À quand faire remonter les débuts de l’écriture de l’histoire africaine américaine ? Pour l’historien John Hope Franklin, c’est la publication en 1882-1883 de History of the Negro Race in America, de George Washington Williams, qui marque le début des études sérieuses (« serious scholarship », p. XXIII) dans le champ de l’histoire africaine-américaine 1. En effet, alors que les ouvrages précédents sont le plus souvent des compilations de portraits de « grands » hommes et femmes, c’est la première véritable synthèse de l’histoire africaine-américaine 2.

C’est à John Hope Franklin que revient le mérite d’avoir « redécouvert » George Washington Williams avec un premier article dès 1946, puis avec la biographie de Williams qu’il publie en 1985 3. Grâce à Franklin, nous savons que Williams est né en 1849 en Pennsylvanie. En 1864, il ment sur son âge pour s’enrôler dans l’armée de l’Union sous un nom d’emprunt. Il est présent à la bataille d’Appomattox, qui se termine par la reddition du général sudiste Lee 4. Après la guerre de Sécession, il combat avec l’armée mexicaine contre les troupes de l’empereur Maximilien puis s’enrôle à nouveau en 1867 dans l’armée américaine avec laquelle il est envoyé en territoire indien. Il est démobilisé l’année suivante et entre en 1870 à la Newton Theological Institution dans le Massachusetts, où il reste quatre ans et dont il sort diplômé en anglais et théologie.
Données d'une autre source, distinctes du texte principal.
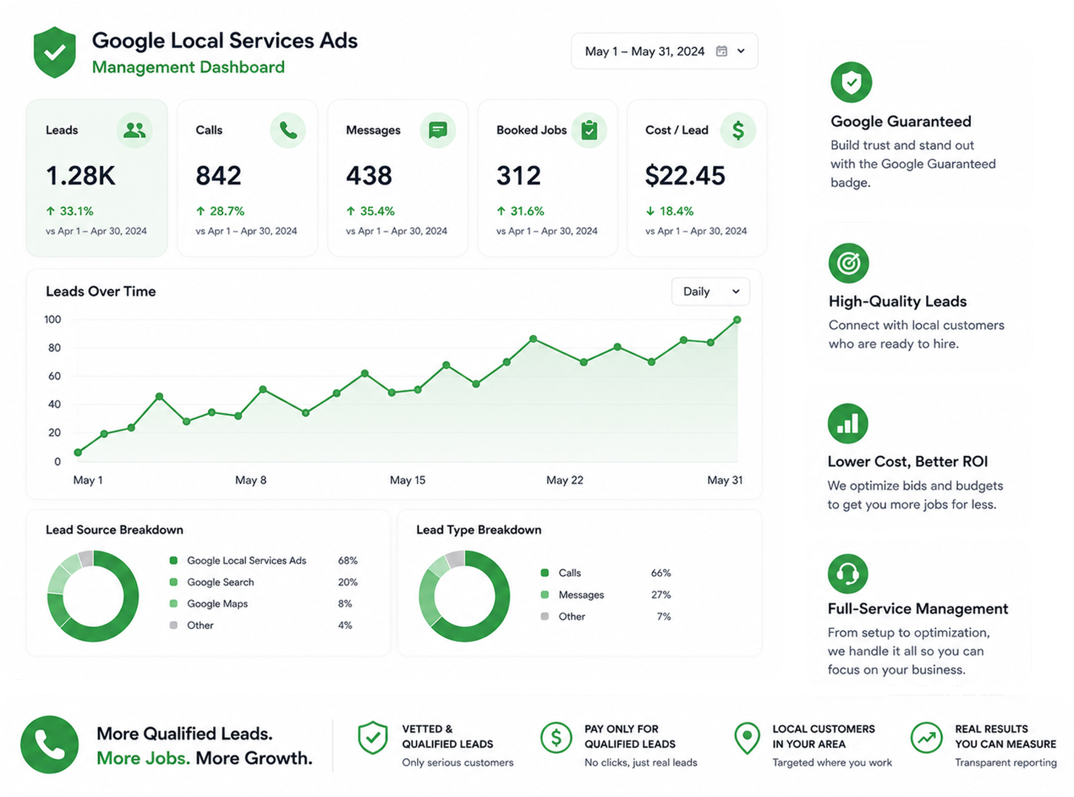The height and width of the screenshot is (797, 1074).
Task: Select the Booked Jobs metric card
Action: coord(547,178)
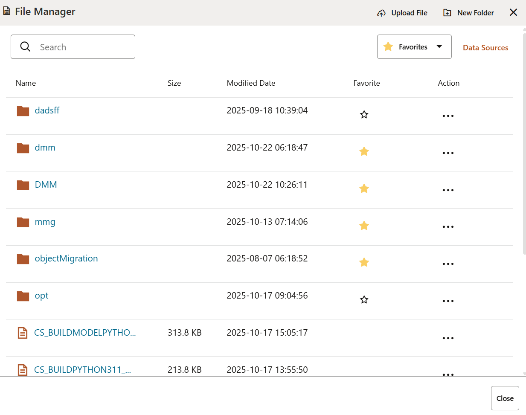
Task: Open the actions menu for the dmm folder
Action: tap(448, 153)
Il se marie, est ordonné pasteur de l’église baptiste, et commence à exercer à Boston. Il rédige une histoire de son église de Boston avant de démissionner de son poste dès 1875 et de partir à Washington, D.C. où il lance un journal, The Commoner, qui s’interrompt rapidement faute de souscriptions. Williams devient ensuite pasteur à Cincinnati, rédige une colonne régulière dans l’un des journaux noirs de la ville, puis démissionne à nouveau de son poste, commence à étudier le droit et fait ses premiers pas en politique. Après un premier échec, il est élu en 1879 à la Chambre des représentants de l’Ohio, où il est admis au barreau en 1881. En 1882, il publie le premier des deux volumes de History of the Negro Race. Le second volume paraît en 1883.
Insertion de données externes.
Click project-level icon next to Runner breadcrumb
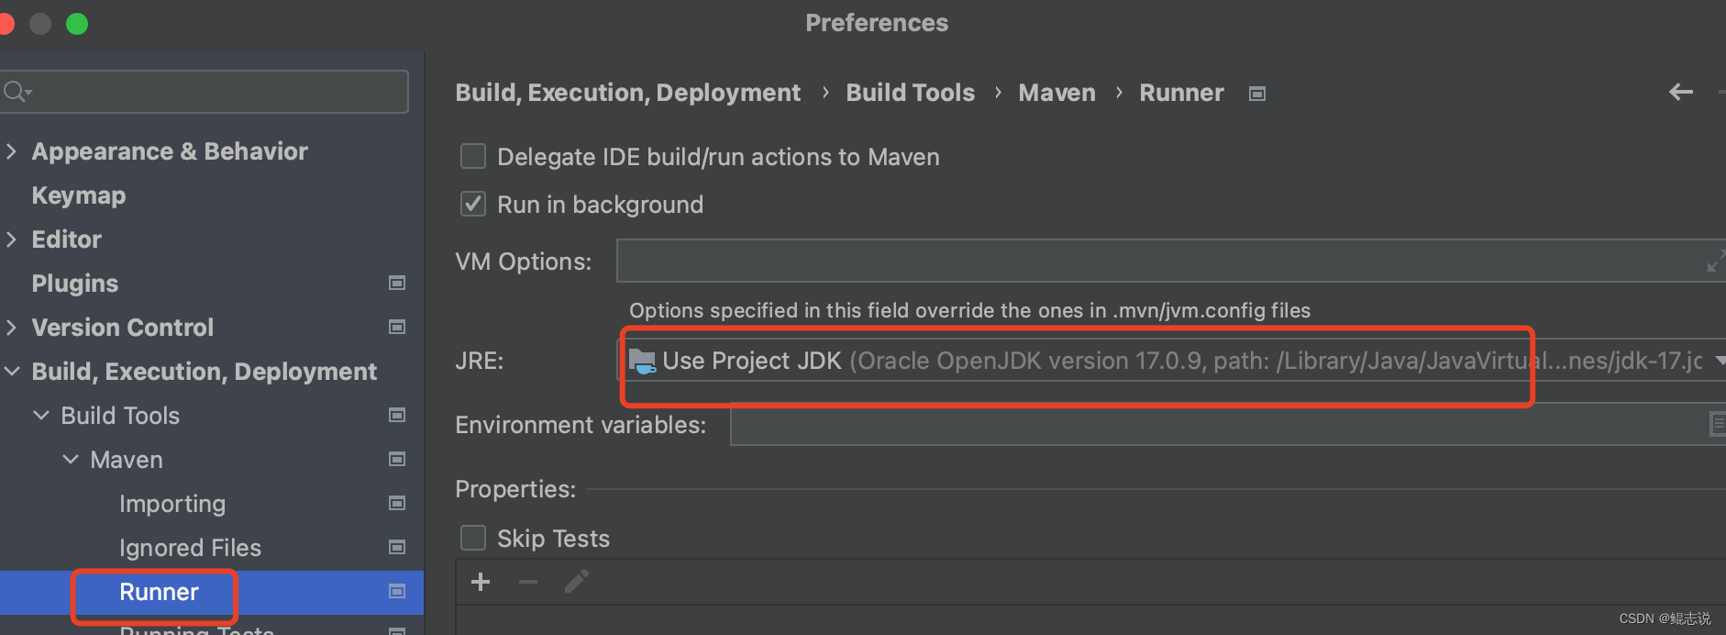1726x635 pixels. coord(1257,94)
Le projet est né des recherches effectuées par Williams pour un discours prononcé le 4 juillet 1876, jour du centième anniversaire de la Déclaration d’indépendance. Au fil de ses recherches, Williams avait trouvé une telle abondance de matériaux sur l’histoire africaine-américaine — un demi-siècle auparavant, William Cooper Nell s’était pourtant plaint du manque de sources — et le rôle des Africains-Américains y apparaissait sous un jour si positif, qu’il avait décidé de consacrer un ouvrage entier au sujet. Le discours prononcé dans l’Ohio visait à récapituler un siècle d’histoire, ainsi que l’indique son titre, « The American Negro from 1776 to 1876 » et à mettre en lumière le rôle essentiel des Noirs dans l’histoire de la nation, en particulier durant la guerre de Sécession :

l’esclave jeta sa houe, prit son fusil et sauva le pays 5.

History of the Negro Race est une entreprise ambitieuse, qui vise à retracer l’histoire africaine-américaine de 1619 à 1880. C’est du moins ce qu’annonce le titre, mais Williams parle également des anciennes civilisations d’Égypte et d’Éthiopie. L’ouvrage se compose de deux volumes, de 481 pages pour le premier et 611 pour le second, chacun comprenant des annexes et un index, mais pas de bibliographie. Le premier volume, en trois parties, couvre sur 31 chapitres l’histoire africaine, puis africaine-américaine jusqu’à 1800. Le second volume, de 29 chapitres, examine la période 1800-1880 en six parties. Le chapitre de conclusion, « Rétrospection et prospection », récapitule l’ensemble de l’ouvrage et se termine sur une note optimiste que le futur ne justifiera pas. C’est le chapitre choisi pour cette anthologie.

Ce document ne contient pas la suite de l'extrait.